# questions about dogs in heat....



## shari313 (Apr 8, 2011)

hey guys...
we adopted cassie last month, and she wasn't fixed. we're hoping to get her fixed soon.

that being said... what are some changes you all notice when your girls start going into heat?

one thing i'm worried about, and i'm hoping it's just heat related, and not something serious healthwise... is that she seems really lumpy down there. i didn't notice before, because she had pretty thick fur when we got her. i just trimmed her the other day, and noticed some large soft lumps down where her female parts would be. she was a little sensitive (you know, sniffing, and hovering) when i was working down there, but not acting like anything hurt.

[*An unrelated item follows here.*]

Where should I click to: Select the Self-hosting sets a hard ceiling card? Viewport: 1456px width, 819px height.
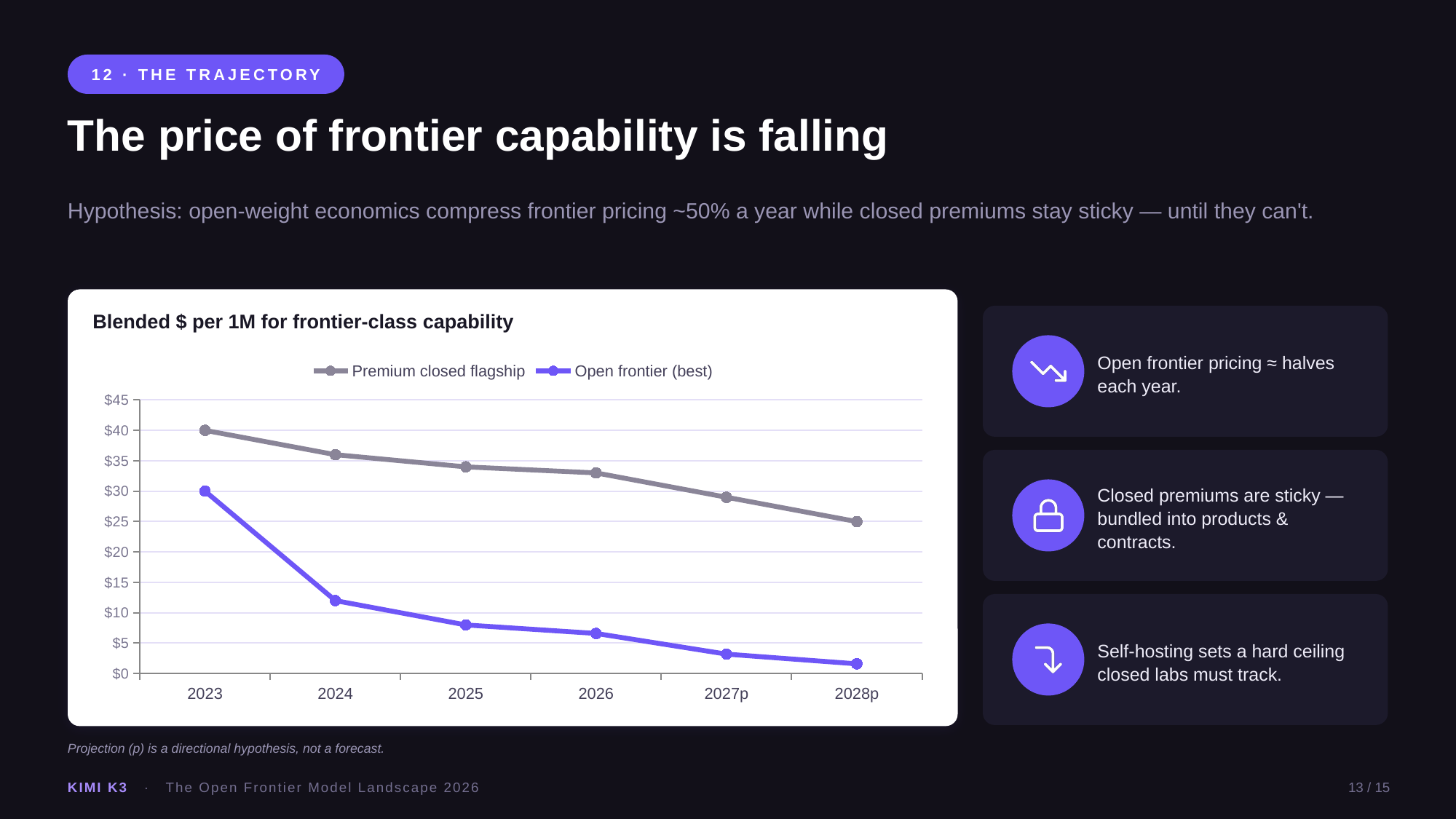pyautogui.click(x=1185, y=660)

i'm praying that maybe it's a sign of heat, and not tumors.  i would be so sad to find out that a sweet little girl that i just got had cancer.

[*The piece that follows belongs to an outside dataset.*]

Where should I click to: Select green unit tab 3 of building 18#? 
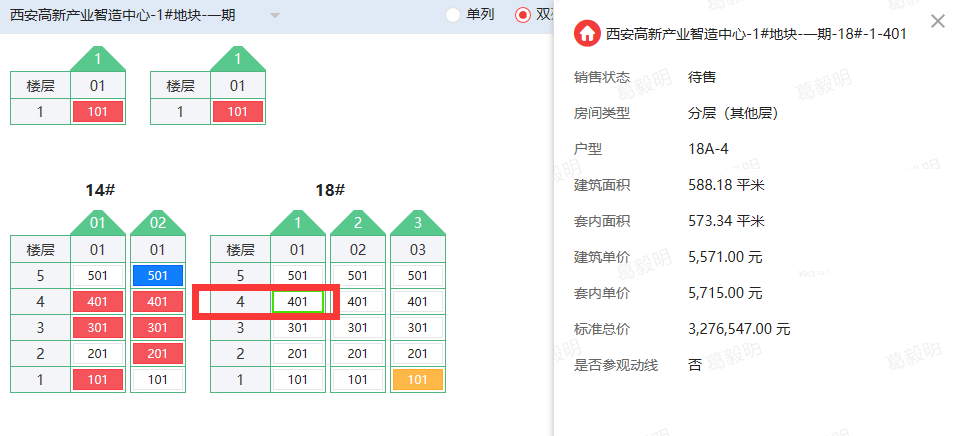pyautogui.click(x=417, y=222)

she's very healthy in every other respect, it seems... very active and happy. eating well, going potty perfectly. 

thanks so much. i do plan on taking her soon to get her 3 year vax, and to get her spayed soon too. just waiting for a paycheck that isn't eaten up by other things. ugh. been a bad month.


----------



## Enneirda. (Mar 5, 2010)

She shouldn't be lumpy. Her vulva should be swollen only, the rest of her should be normal. If she is coming in, she should start to have a white stringy discharge soon and at the first sign of blood she will be in the first day of heat. She will ovulate approximately 6 to 18 after first sign of blood. She should pee more, can seem restless or anxious, and could have a minor temporary temperament change. The right time for spaying is in between heats, so in about three months would be perfect. 

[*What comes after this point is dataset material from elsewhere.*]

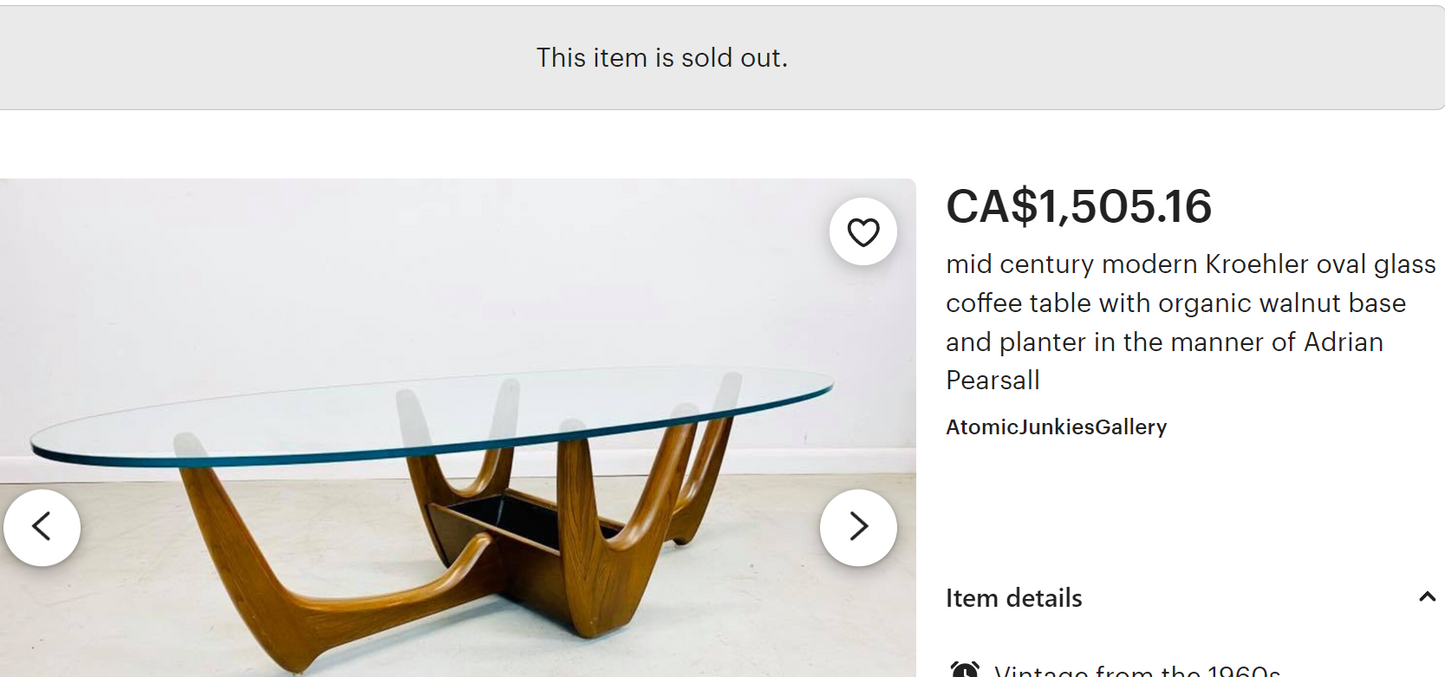Click the Vintage from the 1960s text

pyautogui.click(x=1137, y=670)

How large are the soft lumps?


----------



## shari313 (Apr 8, 2011)

i feel just like a new mom again. ha ha. 
i did a feel of her down there again, and i think you're right that it's just her being swollen right there. i didn't notice any other lumps after doing a better "exam". the inside muscles of her thighs are probably what i mistook for other lumps.


----------



## Enneirda. (Mar 5, 2010)

She sounds normal then.  She could be able to be bred within the next week at the earliest, remember to not _ever_ let her out without you and don't let her off leash at all. Males as young as 5 or 6 months can breed in some cases, so don't trust any boys. Also, females sometimes run off to find boys, it's not just guys that roam for a girl.


----------



## weez74 (Feb 9, 2011)

Enneirda. said:


> She sounds normal then.  She could be able to be bred within the next week at the earliest, remember to not _ever_ let her out without you and don't let her off leash at all. Males as young as 5 or 6 months can breed in some cases, so don't trust any boys. Also, females sometimes run off to find boys, it's not just guys that roam for a girl.


Oooof, scary times. Good luck, Shari!


----------